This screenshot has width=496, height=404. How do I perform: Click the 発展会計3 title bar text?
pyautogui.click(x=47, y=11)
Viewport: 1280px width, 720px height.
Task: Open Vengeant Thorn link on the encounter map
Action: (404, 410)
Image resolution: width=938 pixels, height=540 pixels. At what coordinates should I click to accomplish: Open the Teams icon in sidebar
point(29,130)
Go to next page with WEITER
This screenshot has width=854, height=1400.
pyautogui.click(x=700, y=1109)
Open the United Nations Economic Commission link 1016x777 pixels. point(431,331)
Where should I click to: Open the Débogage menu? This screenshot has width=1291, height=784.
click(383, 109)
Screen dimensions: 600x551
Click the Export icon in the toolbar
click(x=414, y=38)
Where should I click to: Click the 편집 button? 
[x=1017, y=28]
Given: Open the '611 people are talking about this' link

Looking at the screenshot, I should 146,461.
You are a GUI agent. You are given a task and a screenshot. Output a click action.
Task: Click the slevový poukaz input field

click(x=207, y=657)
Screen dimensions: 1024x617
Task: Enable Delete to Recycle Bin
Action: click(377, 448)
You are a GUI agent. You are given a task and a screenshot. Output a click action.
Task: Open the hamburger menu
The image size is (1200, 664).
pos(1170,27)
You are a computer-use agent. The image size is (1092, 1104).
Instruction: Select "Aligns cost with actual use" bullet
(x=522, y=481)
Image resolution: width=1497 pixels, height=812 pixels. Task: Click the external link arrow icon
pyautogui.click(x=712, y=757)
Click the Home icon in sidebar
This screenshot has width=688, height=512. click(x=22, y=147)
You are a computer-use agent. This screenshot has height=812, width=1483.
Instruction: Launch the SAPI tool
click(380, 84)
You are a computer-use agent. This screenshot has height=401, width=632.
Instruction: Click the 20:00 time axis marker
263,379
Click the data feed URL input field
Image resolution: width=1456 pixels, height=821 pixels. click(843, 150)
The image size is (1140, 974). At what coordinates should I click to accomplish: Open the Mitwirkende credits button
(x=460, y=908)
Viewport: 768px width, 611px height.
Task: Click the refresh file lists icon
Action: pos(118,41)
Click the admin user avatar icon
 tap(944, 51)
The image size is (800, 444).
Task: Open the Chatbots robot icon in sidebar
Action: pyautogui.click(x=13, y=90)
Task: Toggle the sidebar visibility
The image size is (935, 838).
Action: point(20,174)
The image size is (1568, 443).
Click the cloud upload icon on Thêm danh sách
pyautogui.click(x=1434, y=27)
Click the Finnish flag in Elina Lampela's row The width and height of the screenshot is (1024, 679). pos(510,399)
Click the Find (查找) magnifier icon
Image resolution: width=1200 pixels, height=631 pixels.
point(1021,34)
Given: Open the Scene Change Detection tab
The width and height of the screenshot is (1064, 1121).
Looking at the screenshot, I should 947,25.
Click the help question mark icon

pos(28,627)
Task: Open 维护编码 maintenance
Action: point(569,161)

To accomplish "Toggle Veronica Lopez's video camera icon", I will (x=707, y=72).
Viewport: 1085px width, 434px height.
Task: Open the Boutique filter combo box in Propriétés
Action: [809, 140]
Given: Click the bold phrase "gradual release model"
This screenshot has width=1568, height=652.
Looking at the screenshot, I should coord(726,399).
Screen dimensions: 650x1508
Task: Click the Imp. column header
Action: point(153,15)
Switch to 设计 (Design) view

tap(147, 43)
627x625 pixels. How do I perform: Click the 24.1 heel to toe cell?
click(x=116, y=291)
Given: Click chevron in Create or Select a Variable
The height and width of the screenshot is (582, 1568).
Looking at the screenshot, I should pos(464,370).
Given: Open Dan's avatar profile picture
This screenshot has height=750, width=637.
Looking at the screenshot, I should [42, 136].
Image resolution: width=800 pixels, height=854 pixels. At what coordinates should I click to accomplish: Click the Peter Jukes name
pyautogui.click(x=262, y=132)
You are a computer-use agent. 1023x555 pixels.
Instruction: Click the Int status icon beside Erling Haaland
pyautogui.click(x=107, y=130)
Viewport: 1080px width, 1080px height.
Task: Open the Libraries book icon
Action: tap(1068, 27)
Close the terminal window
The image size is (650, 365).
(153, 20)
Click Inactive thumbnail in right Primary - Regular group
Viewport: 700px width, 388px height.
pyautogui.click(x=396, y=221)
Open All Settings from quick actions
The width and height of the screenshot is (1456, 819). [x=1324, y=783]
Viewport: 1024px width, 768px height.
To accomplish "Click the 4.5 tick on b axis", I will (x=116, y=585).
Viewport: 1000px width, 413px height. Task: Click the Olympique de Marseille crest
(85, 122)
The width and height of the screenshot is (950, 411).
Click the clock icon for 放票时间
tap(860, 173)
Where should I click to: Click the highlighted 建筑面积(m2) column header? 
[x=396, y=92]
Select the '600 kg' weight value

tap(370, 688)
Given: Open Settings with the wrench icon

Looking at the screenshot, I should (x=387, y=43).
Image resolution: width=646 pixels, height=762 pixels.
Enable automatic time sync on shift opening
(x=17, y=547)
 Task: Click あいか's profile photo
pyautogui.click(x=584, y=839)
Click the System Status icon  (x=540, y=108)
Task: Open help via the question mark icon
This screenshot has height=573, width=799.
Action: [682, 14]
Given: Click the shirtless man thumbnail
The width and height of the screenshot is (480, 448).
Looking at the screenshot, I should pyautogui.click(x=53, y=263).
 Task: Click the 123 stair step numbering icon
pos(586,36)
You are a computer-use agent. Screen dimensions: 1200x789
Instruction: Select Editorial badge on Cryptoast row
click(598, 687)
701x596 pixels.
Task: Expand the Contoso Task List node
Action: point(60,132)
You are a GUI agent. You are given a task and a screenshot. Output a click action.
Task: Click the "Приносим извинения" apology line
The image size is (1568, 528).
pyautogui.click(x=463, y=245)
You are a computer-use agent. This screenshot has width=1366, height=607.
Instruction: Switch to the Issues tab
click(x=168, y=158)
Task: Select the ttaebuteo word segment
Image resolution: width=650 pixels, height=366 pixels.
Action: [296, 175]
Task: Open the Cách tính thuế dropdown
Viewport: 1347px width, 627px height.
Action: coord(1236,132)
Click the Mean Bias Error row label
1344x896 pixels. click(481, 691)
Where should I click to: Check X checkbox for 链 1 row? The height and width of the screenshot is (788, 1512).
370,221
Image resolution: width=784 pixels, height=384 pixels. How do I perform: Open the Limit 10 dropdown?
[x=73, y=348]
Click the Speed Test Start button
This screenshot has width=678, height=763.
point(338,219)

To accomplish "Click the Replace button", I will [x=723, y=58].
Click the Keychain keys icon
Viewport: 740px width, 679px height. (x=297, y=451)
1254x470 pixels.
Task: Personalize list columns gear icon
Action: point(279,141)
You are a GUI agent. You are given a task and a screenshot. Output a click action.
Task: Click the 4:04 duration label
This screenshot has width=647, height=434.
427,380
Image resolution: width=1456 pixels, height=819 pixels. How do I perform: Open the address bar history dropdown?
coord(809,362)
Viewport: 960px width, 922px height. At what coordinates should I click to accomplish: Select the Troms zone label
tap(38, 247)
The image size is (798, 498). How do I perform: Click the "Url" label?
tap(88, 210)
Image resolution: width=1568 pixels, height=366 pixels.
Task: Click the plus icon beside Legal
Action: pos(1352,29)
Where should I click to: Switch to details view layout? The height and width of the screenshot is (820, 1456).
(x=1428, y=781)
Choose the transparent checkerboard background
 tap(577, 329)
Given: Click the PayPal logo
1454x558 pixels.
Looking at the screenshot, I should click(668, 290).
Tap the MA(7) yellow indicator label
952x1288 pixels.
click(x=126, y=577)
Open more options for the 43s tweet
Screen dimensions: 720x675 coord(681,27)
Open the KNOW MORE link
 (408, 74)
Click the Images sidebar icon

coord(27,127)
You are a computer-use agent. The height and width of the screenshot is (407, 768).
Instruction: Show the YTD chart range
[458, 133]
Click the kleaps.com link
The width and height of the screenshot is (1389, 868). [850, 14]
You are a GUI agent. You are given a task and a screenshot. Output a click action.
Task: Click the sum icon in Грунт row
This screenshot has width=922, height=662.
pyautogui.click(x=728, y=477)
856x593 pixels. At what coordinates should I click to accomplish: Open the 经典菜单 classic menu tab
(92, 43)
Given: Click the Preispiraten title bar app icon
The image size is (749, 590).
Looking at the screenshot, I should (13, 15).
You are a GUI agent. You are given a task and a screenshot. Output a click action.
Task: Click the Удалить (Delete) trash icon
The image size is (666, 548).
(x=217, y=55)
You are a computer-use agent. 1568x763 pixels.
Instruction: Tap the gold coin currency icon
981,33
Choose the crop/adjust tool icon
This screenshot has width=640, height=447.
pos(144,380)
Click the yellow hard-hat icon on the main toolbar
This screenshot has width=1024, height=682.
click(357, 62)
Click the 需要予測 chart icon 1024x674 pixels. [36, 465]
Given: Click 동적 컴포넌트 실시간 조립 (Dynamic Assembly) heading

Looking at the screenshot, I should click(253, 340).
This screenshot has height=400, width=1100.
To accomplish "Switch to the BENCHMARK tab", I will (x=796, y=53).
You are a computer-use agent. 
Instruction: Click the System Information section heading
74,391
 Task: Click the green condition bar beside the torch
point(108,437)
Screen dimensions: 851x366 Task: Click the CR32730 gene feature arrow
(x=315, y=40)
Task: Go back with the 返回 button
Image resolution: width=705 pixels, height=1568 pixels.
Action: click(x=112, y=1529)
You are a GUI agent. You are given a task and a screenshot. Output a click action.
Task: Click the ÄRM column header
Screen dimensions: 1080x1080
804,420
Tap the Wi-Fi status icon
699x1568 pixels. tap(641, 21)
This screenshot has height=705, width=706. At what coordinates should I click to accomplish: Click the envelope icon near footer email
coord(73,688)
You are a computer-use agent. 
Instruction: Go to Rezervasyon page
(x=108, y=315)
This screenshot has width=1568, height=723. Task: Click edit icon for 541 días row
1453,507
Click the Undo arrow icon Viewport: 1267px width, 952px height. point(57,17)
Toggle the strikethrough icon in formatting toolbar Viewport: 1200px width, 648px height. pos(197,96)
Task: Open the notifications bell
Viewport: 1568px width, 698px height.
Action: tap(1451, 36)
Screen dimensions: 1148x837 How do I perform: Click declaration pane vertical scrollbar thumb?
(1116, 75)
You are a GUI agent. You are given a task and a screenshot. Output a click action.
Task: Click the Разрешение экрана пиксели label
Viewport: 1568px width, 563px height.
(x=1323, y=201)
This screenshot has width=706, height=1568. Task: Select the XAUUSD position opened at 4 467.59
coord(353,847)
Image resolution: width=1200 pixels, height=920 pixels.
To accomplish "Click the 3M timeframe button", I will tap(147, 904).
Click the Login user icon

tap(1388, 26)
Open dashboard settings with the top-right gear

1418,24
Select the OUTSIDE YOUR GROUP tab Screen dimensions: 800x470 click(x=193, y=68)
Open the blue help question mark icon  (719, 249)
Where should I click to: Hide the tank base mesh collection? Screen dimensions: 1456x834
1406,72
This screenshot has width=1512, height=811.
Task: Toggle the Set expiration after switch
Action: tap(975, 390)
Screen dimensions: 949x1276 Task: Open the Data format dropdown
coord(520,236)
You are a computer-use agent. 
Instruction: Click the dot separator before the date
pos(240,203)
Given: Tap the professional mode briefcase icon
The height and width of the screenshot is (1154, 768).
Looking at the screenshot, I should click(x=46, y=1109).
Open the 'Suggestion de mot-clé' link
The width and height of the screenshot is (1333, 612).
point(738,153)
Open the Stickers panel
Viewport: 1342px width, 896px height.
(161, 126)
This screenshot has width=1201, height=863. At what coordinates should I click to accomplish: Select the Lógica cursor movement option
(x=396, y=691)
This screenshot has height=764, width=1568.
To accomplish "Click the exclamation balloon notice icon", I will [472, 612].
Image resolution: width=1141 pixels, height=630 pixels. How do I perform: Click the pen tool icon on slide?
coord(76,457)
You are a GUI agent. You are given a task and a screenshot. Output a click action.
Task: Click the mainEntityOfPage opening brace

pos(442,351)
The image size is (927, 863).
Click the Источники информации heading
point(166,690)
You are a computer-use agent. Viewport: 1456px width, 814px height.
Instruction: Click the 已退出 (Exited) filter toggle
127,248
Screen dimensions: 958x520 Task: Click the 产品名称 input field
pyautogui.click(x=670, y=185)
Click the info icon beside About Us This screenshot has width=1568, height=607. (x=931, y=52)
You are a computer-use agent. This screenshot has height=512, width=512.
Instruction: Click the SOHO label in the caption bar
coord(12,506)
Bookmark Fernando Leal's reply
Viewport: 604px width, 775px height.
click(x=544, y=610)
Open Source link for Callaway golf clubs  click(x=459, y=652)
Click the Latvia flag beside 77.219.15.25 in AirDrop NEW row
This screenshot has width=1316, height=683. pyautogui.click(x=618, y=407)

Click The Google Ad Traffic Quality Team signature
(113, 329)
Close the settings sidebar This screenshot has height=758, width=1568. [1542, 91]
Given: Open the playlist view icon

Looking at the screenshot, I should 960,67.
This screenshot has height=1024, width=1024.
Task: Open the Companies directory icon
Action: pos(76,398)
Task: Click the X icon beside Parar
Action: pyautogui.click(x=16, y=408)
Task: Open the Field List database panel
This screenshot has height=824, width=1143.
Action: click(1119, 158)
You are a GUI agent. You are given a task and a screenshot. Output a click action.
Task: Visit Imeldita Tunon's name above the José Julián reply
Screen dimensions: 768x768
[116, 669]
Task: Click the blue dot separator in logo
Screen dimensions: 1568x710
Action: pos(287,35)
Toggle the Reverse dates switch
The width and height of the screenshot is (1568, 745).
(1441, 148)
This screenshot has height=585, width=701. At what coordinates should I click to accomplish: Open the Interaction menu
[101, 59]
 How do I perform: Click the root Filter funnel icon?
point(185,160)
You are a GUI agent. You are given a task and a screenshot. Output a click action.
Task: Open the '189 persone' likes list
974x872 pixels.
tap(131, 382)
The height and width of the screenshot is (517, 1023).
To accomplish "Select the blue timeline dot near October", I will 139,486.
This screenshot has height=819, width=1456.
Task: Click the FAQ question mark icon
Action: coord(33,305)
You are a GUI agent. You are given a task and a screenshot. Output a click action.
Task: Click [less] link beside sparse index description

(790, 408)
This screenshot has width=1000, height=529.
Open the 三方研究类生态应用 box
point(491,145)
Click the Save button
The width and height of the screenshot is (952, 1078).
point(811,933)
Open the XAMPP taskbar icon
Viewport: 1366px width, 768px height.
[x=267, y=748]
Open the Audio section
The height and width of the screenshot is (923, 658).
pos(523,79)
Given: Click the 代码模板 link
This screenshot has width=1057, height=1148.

Exercise goal: Go through the listing above and list every line that has the word "yellow".

Exercise solution:
Tap the MA(7) yellow indicator label
Click the yellow hard-hat icon on the main toolbar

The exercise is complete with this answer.